[[ Extracted records open ]]

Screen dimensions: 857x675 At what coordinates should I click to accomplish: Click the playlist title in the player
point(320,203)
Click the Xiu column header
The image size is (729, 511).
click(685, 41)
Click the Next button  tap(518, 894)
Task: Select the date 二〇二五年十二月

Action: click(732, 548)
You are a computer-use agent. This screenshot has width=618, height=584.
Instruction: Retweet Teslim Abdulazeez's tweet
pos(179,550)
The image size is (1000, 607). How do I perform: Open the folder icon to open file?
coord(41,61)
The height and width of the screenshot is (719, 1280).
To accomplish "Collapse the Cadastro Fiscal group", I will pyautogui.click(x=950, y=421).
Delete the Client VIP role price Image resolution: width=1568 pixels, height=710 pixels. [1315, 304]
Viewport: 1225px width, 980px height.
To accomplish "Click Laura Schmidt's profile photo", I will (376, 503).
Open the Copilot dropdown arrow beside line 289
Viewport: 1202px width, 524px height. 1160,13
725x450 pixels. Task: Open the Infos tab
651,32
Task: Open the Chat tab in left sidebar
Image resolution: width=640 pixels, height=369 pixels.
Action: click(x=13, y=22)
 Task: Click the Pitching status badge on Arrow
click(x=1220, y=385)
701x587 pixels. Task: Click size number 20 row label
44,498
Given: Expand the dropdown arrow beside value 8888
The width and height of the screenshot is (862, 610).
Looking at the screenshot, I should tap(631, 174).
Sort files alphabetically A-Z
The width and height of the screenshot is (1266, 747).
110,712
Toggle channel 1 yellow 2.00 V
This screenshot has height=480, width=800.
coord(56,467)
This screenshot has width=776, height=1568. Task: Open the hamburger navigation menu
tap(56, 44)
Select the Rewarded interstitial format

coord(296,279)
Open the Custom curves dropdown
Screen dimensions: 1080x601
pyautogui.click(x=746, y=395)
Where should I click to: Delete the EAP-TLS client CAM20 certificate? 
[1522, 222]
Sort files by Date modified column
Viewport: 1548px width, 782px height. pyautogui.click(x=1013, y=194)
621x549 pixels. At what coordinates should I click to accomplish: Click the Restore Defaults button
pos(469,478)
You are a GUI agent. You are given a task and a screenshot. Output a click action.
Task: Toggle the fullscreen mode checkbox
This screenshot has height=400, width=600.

[[ Extracted records closed ]]

Aim of the exercise:
Extract each line of the material exactly as it stands.

Answer to this problem:
Screen dimensions: 857x675 At what coordinates should I click to accomplish: Click the playlist title in the player
point(320,203)
Click the Xiu column header
The image size is (729, 511).
click(685, 41)
Click the Next button  tap(518, 894)
Task: Select the date 二〇二五年十二月

Action: click(732, 548)
You are a computer-use agent. This screenshot has width=618, height=584.
Instruction: Retweet Teslim Abdulazeez's tweet
pos(179,550)
The image size is (1000, 607). How do I perform: Open the folder icon to open file?
coord(41,61)
The height and width of the screenshot is (719, 1280).
To accomplish "Collapse the Cadastro Fiscal group", I will pyautogui.click(x=950, y=421).
Delete the Client VIP role price Image resolution: width=1568 pixels, height=710 pixels. [1315, 304]
Viewport: 1225px width, 980px height.
To accomplish "Click Laura Schmidt's profile photo", I will (376, 503).
Open the Copilot dropdown arrow beside line 289
Viewport: 1202px width, 524px height. 1160,13
725x450 pixels. Task: Open the Infos tab
651,32
Task: Open the Chat tab in left sidebar
Image resolution: width=640 pixels, height=369 pixels.
Action: click(x=13, y=22)
 Task: Click the Pitching status badge on Arrow
click(x=1220, y=385)
701x587 pixels. Task: Click size number 20 row label
44,498
Given: Expand the dropdown arrow beside value 8888
The width and height of the screenshot is (862, 610).
Looking at the screenshot, I should tap(631, 174).
Sort files alphabetically A-Z
The width and height of the screenshot is (1266, 747).
110,712
Toggle channel 1 yellow 2.00 V
This screenshot has height=480, width=800.
coord(56,467)
This screenshot has width=776, height=1568. Task: Open the hamburger navigation menu
tap(56, 44)
Select the Rewarded interstitial format

coord(296,279)
Open the Custom curves dropdown
Screen dimensions: 1080x601
pyautogui.click(x=746, y=395)
Where should I click to: Delete the EAP-TLS client CAM20 certificate? 
[1522, 222]
Sort files by Date modified column
Viewport: 1548px width, 782px height. pyautogui.click(x=1013, y=194)
621x549 pixels. At what coordinates should I click to accomplish: Click the Restore Defaults button
pos(469,478)
You are a GUI agent. You are given a task and a screenshot. Output a click action.
Task: Toggle the fullscreen mode checkbox
This screenshot has height=400, width=600.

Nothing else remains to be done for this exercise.